Fintech funding: Q4 outlook

UK fintech funding down 65% year-on-year as market volatility takes its toll.

Investment in the UK fintech industry fell to $9.6bn in the first half of 2022, a drop of 65% compared with 2021, according to a report by KPMG. 262 UK M&A, Private Equity and Venture Capital fintech deals were completed in H1 2022, down from 341 in H1 2021. “Geopolitical uncertainty, turbulent public markets, ongoing supply chain disruption, high levels of inflation, and increasing interest rates have all contributed to more subdued levels of UK fintech investment compared to the record highs experienced in 2021.” The EMEA region was affected as a whole, with total fintech investment dropping from $31.6bn to $26.5bn between H2 2021 and H1 2022.

Fintech was one industry to benefit from the Covid-19 lockdowns, as life increasingly shifted online. As such, 2021 saw an unprecedented funding boom in the sector. KPMG had reported in February that UK fintech investment soared to $37.3bn in 2021, up sevenfold from 2020.

Out of the pandemic

A knock-on effect of the funding drop was a spate of layoffs in the sector. The most prominent of these were Klarna and Robinhood, which let go of 10% and 9% of their workforce respectively. But despite these setbacks, experts say the outlook for UK fintech remains positive. “Post-Covid blips aside, in terms of fintech funding the overall longer-term trend is very much on an upwards trajectory. The UK is ranked second globally for fintech investment, highlighting the strong attraction of the UK as a place to invest and innovate. This suggests a buoyant industry with plenty to remain confident about – although it may be that we are seeing a flight to quality, with bigger rounds for fewer businesses,” says Martin Cook, a partner specializing in fintech at legal firm Burges-Salmon.

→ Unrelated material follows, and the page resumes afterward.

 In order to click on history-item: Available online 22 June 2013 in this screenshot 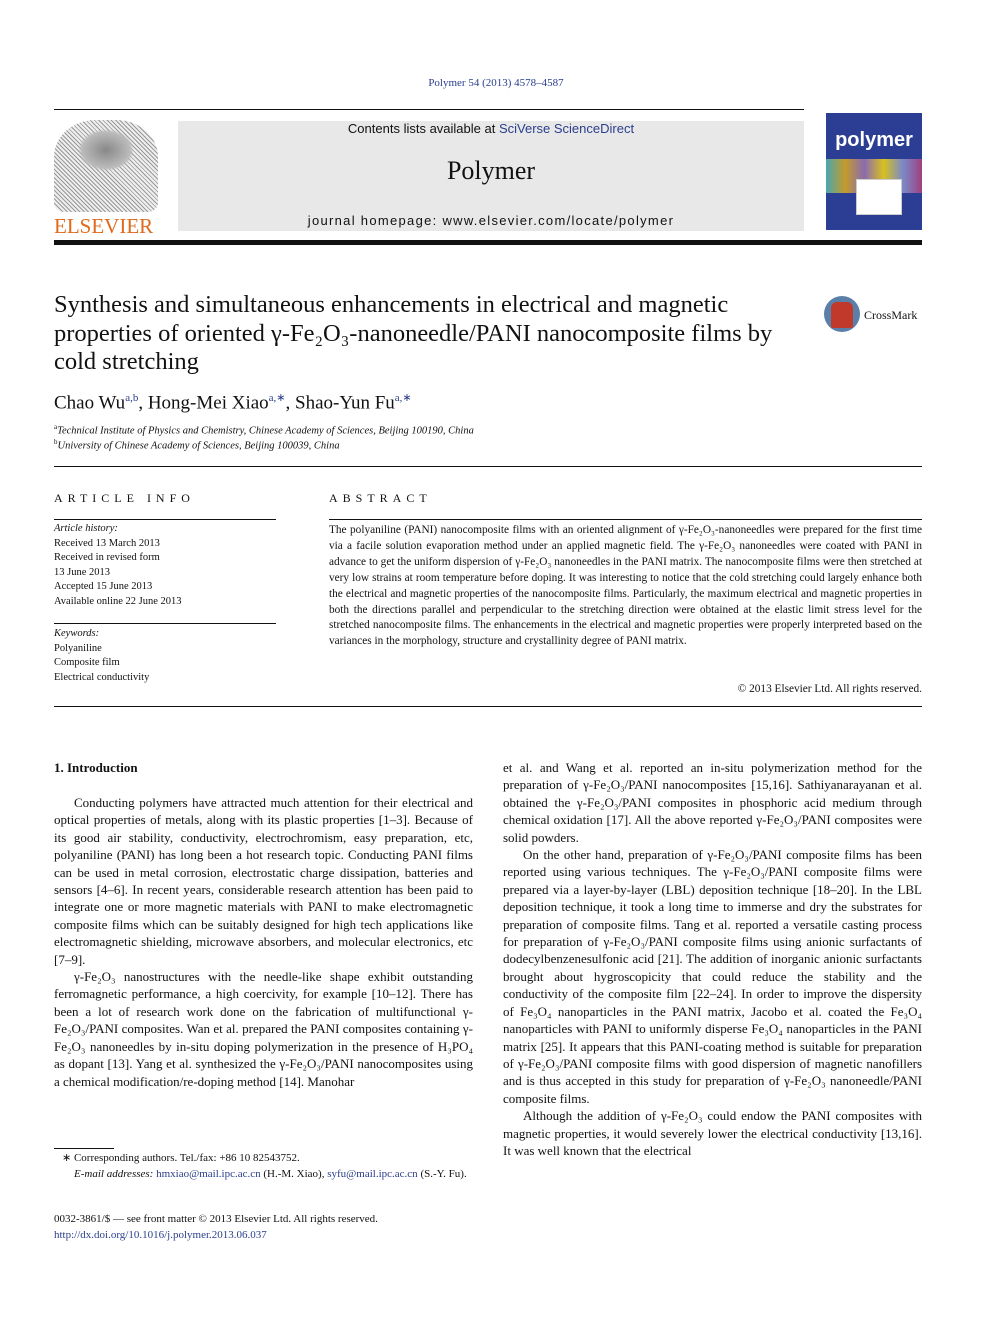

But H1 2022’s figure remains above those for 2020 and 2019. “Despite a slowdown in UK fintech investment compared to last year, the UK remains at the centre of European fintech innovation with British fintechs attracting more funding than those in France, Germany, China, Brazil and Canada combined,” John Hallsworth, the Client Lead Partner for Banking and Fintech at KPMG UK, said in the report.

Even with the pound falling to record lows against the US dollar, fintechs that have an international footprint will continue to thrive, Cook believes. “In terms of operational balance, those that earn in dollars or other strong currencies look quite good at the moment – and those who will fare better are likely those fintechs that have grown sustainably and so can better withstand wage inflation and other cost pressures. Investment by fintechs will continue, but the rigour for investment decisions will likely further increase. We’ve seen in the past that while some businesses may struggle when market pressures come to bear, others seize the opportunities presented.”